A project manager's job is to take broad responsibility for the scientific aspects of a research project or research team and marry its efforts with the strategic and business goals of his or her company. Time is spent working with other scientists in the lab, planning directions for research, putting together self-directed teams of scientists, obtaining in and allocating monies, and meeting with business managers.
The workday tends to be longer for managers than for bench chemists and lab scientists; managers stress that if you are working for a global organization, you must be available at all hours of the day. In companies that are downsizing, some R&D managers say they have more work than they can realistically accomplish. Pressure to shorten R&D cycles and prove a new product or molecule's feasibility in three to seven years may add stress to the job. Managers may also have to be willing to consider relocating.
Research patterns are changing. Most companies and technology-driven organizations employ self-directed research teams. But R&D managers this does not decrease the need for management skills. This shift simply means that R&D managers must now lead groups of chemists who are themselves working under new conditions. Managers at national laboratories and government agencies tend to have longer development times than industry, but being an R&D manager anywhere generally involves similar levels of responsibility and reward.
It is not always true that the best chemists will be the best managers. People who don't have to do everything themselves and can derive satisfaction from the process of bringing others together tend to be the best managers. A broad perspective and the ability to integrate chemistry with other disciplines is important. R&D managers say being a mentor, cheerleader, delegator and good listener are the key job descriptors.
Few chemists go to school to become R&D managers, though many companies provide management training to their scientists. The best training is first to master your field and then to broaden your perspective with knowledge of other disciplines such as biology, chemical engineering, materials science, and biotechnology. R&D managers strongly urge students to take courses in total synthesis if offered at their schools, because these courses offer the best academic level exposure to a project's management from start to finish.

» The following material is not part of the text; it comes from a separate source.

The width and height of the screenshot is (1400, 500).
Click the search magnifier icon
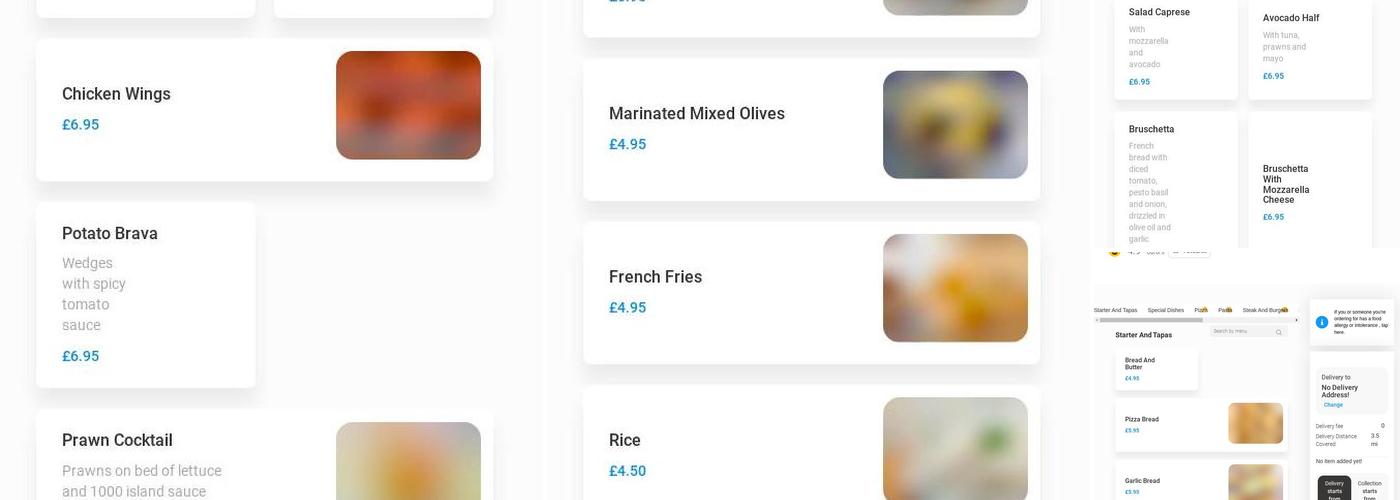pyautogui.click(x=1278, y=331)
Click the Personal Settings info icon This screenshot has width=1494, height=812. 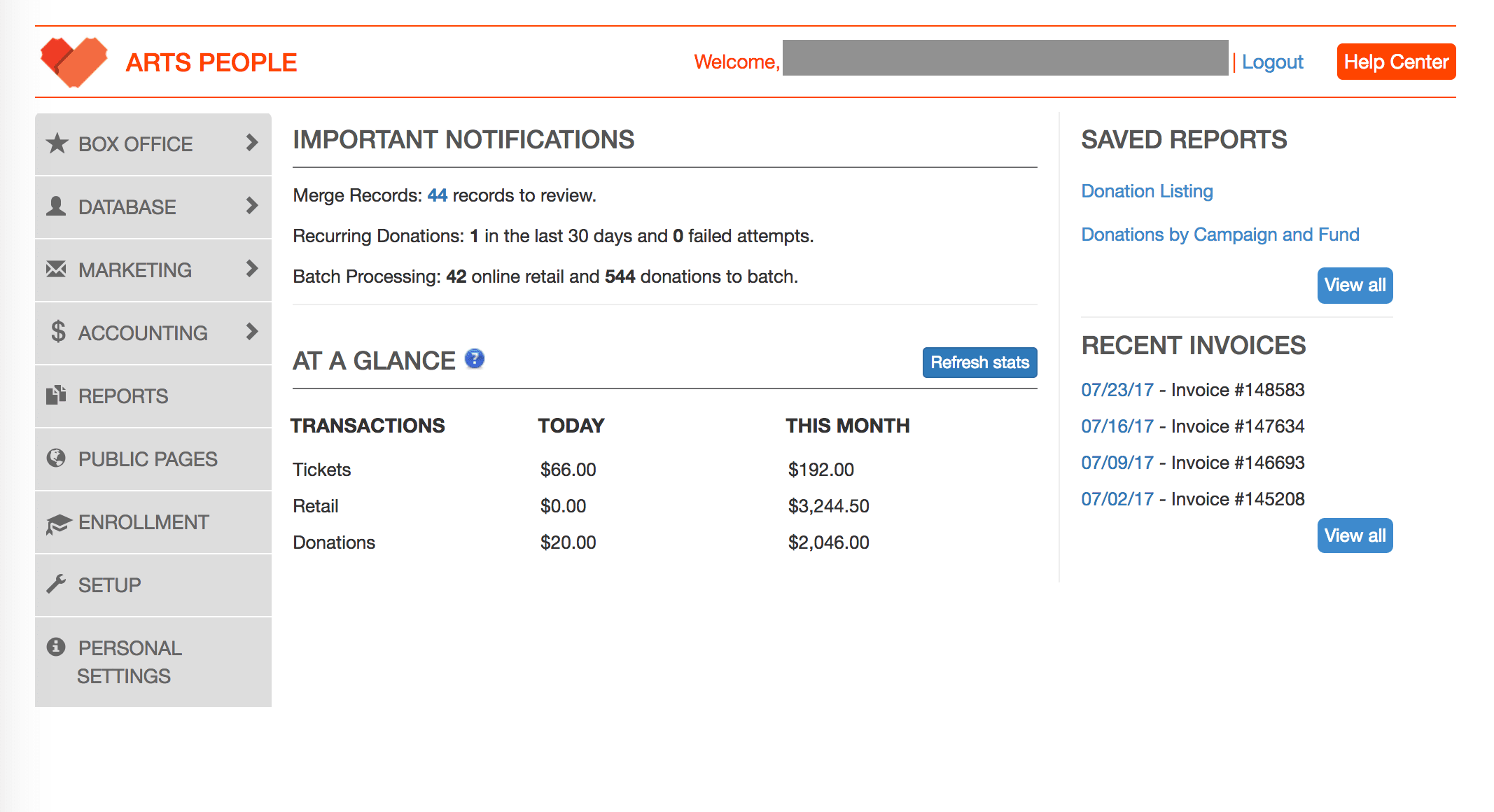(x=56, y=647)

Demand always exists for individuals willing to assume positions of leadership in scientific projects. Managers today say they are on the lookout for at new recruits with the ability to proceed in either direction–management or research.
To find out what a person in this type of position earns in your area of the country, please refer to the ACS Salary Comparator. Use of the ACS Salary Comparator is a member-only benefit. General information about salaries in chemical professions can be obtained through published survey results.
Generally, chemists spend a few years working in their field of study before moving on to management positions. However, it is always a good idea to stay current with trends and changes in your discipline as you position yourself for a career in management.
Managers need a solid grounding in their discipline. Interacting with people and the ability to present work to business mangers and peer scientists is also important. Develop interpersonal skills working with others in the lab and learn to present work with clear expository prose. These skills will prepare you well to be a manager.